During the day shift, you have more opportunities to connect with patients and their families. That relationship-building can be important, and only the day nurse has the chance to truly do that work.
Learning vs Autonomy
When it comes down to learning the medical field, working days have more opportunities. With surgeons, physicians, nurse practitioners, and clinical nurse specialists roaming the halls, you tend to have more conversations, and asking great questions can really help a nurse to gain and sharpen clinical knowledge.
Days have more learning opportunities but working nights has greater autonomy, experience is a great teacher. Working nights you tend to rely less on doctors and try to troubleshoot situations. Who wants to wake up the doctor at 3 am? Not me, so we tend to use up all resources and get creative with nursing before we make that call.

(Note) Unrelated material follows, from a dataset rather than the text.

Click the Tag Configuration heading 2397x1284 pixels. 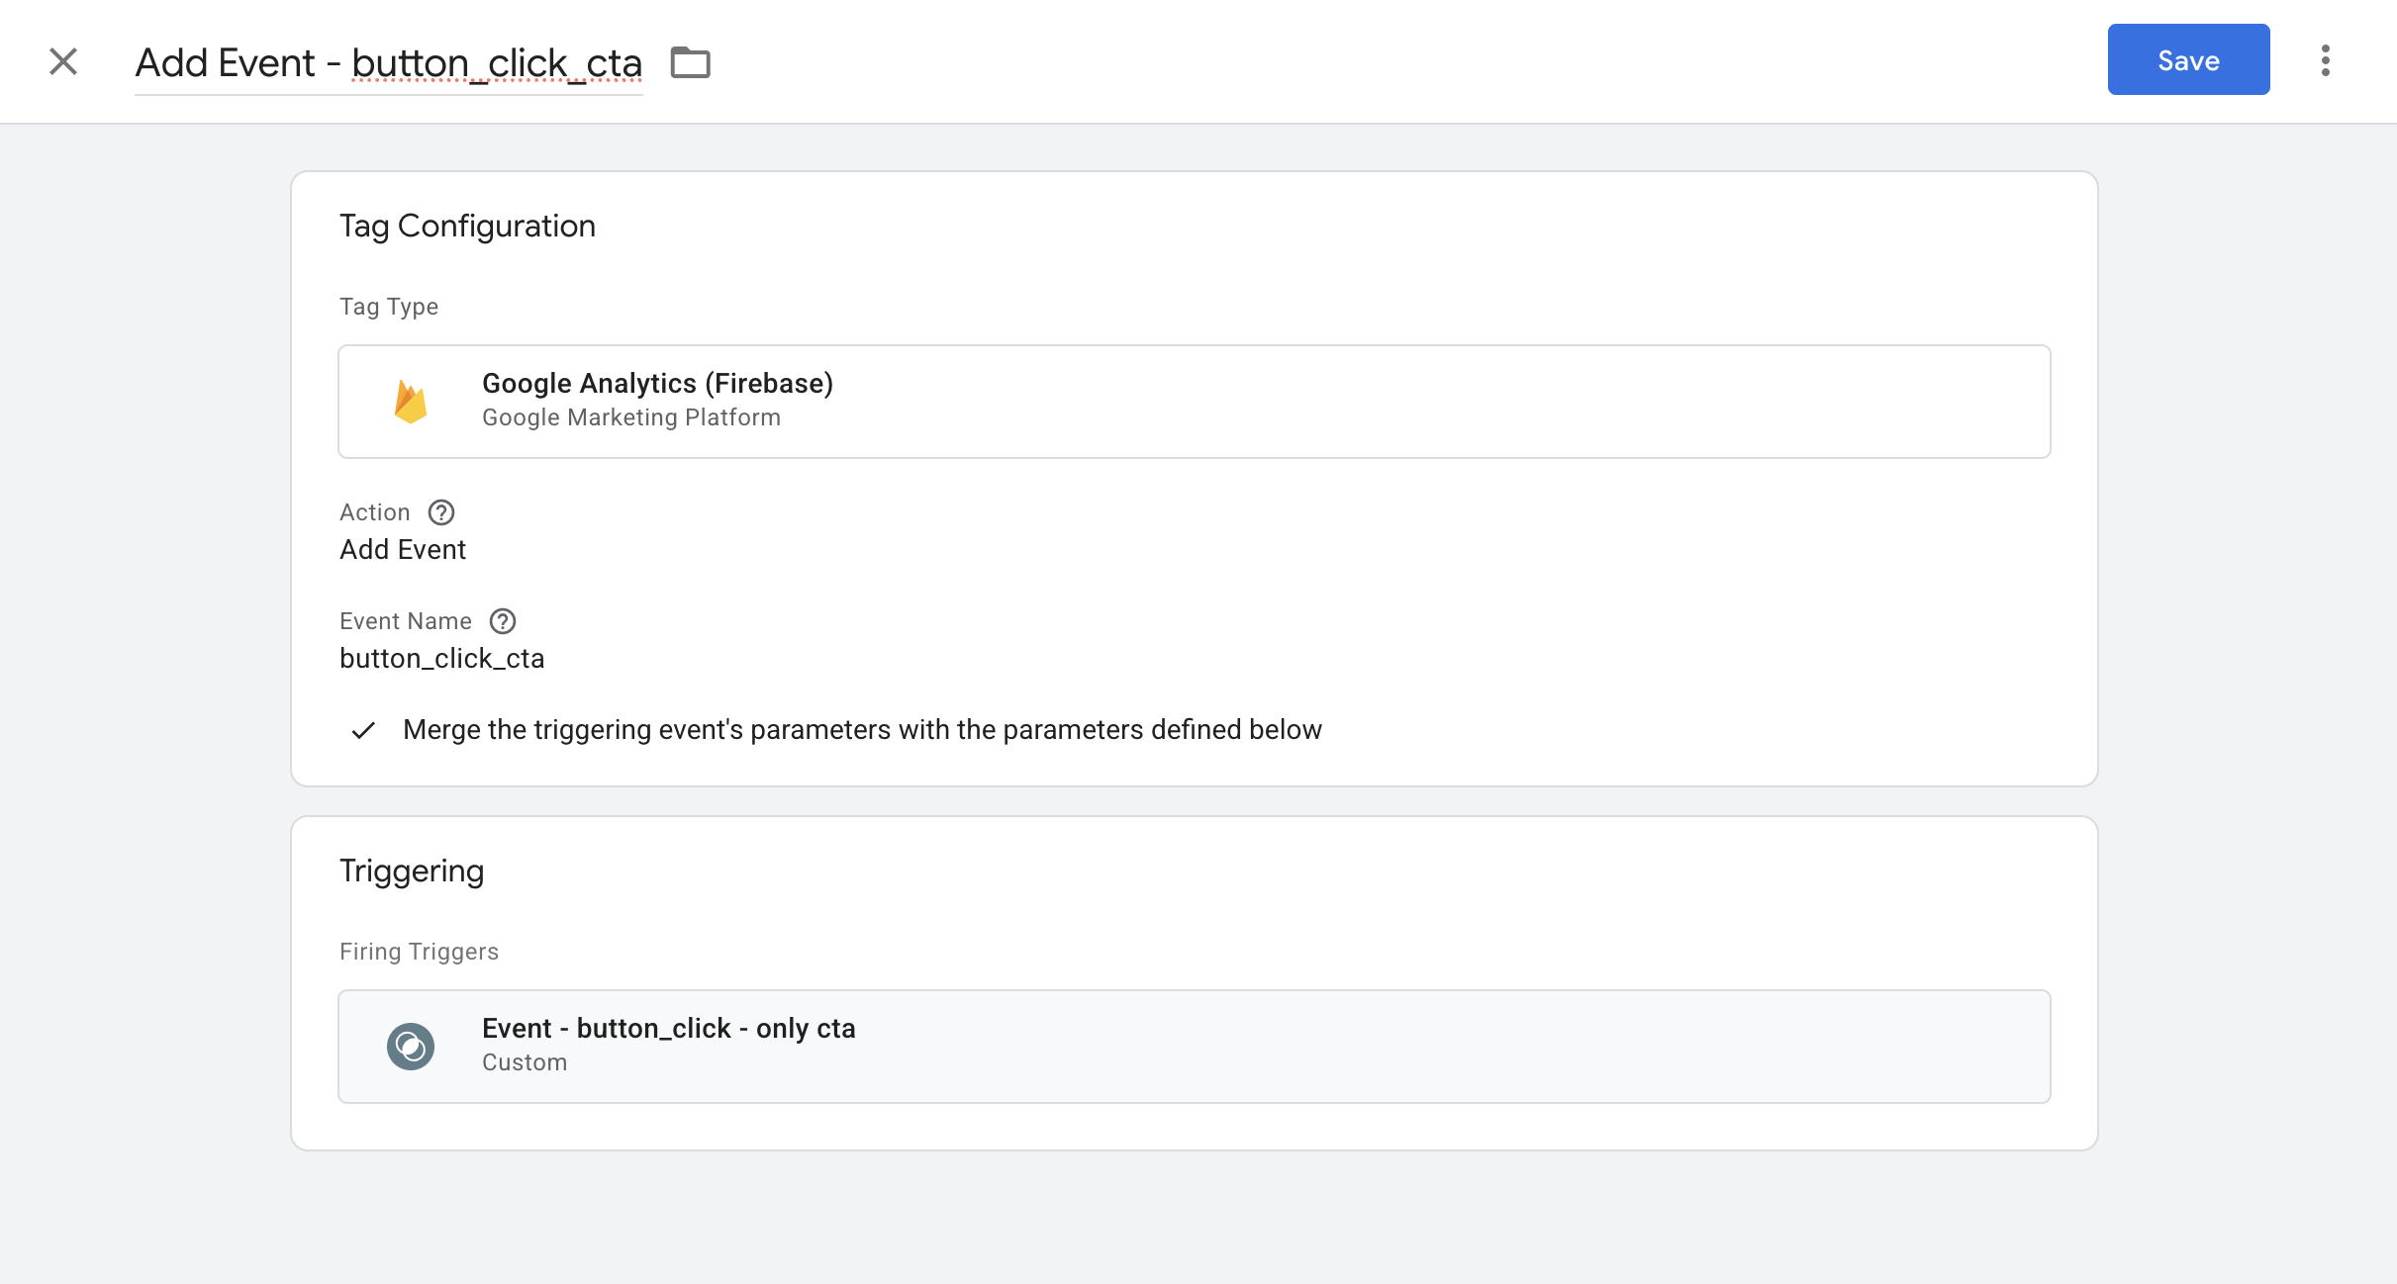point(467,226)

Night shift salary and differentials can be significantly higher than days, and the extra earnings can really add up. That extra four or five dollars an hour really adds up after 1,872 hours a year working as a nurse (3 12’s). Some nurses have a hard time giving up nights for this reason alone.
Patient and families
This is a double-edged sword because it can be mentally taxing interacting with patients’ families but it also can be the most rewarding experience. Families and visitors can often make your shift much more difficult. It all depends on the personality that you have. Do you love interacting with families? If you’re trying to get grounded in nursing, working night shifts is the better choice because during these times visiting hours are usually over by 9 PM.
Working nights means less connection with patients who are often asleep most of the night and you have fewer opportunities to connect, talk, educate, and form a nurse-patient bond.
Your family and personal time
Peter and I don’t have any kids but we talked to tons of nurses, most say working nights is easier for their family and kids. If you work from 7 am to 7 pm, you need to leave the house before the kids are barely awake and you miss the opportunity to be present for preparing for their school day. You also don’t get off of work until well after they get home, so you miss out on after-school time as well.
With personal time, we think both shits are created equal. Some nurses working nights claim they need a whole day to recharge, whereas we pick up where we left off in our personal life. If you are a person that cherishes routines and a normal schedule, days are better.